The British House of Commons on Tuesday gave its final approval to a bill which seeks to make Britain the 15th nation to legalize gay marriage.

MPs gave their approval to a number of minor amendments introduced in the parliament's upper chamber, the House of Lords.

Officials said that they expect the bill to receive royal assent from Queen Elizabeth II on Wednesday or Thursday.

However, the first wedding bells will not ring until next summer.

“[T]here are various issues to sort out, such as its impact on pensions,” a spokesman for the culture ministry, which is overseeing the new law, told the AFP.

Jubilant supporters said passage would provide momentum for similar proposals in Scotland and Northern Ireland, the United Kingdom's other two nations.
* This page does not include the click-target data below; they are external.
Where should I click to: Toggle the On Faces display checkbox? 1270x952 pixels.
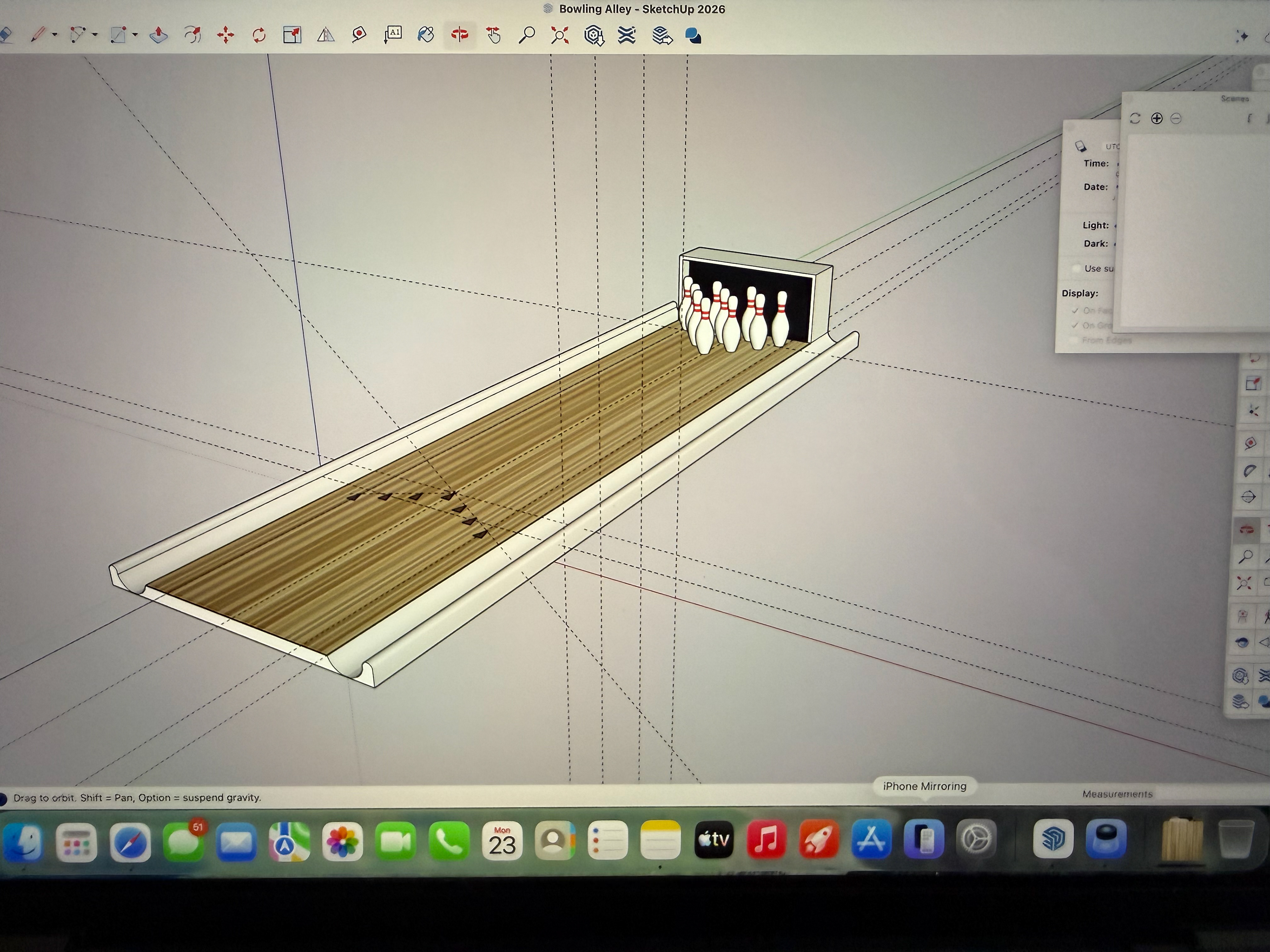click(1076, 310)
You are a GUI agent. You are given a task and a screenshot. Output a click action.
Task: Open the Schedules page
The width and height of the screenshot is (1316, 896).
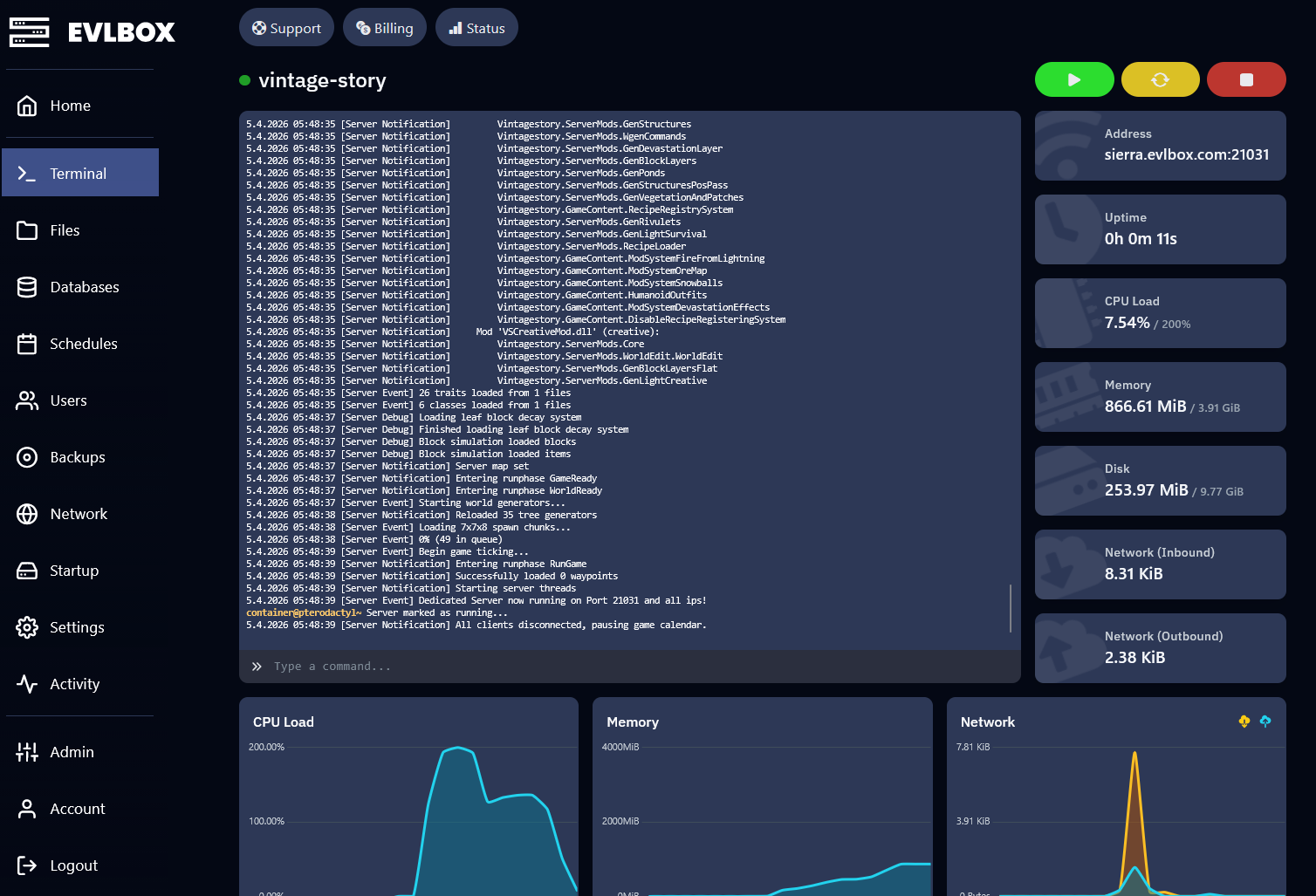coord(83,344)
The Coalition for Marriage, the nation's most vociferous opponent, vowed to use the issue in the upcoming general election, saying that passage of the bill would “come back to bite” Prime Minister David Cameron in 2015.

According to a YouGov poll for the Sunday Times, 54 percent of Britons favor marriage equality.

Fourteen nations, including 9 European countries, allow gay couples to marry, the latest being France. Gay couples can also marry in some regions of the United States, Mexico and Brazil. A judge in Colombia has paved the way for that nation's first same-sex wedding.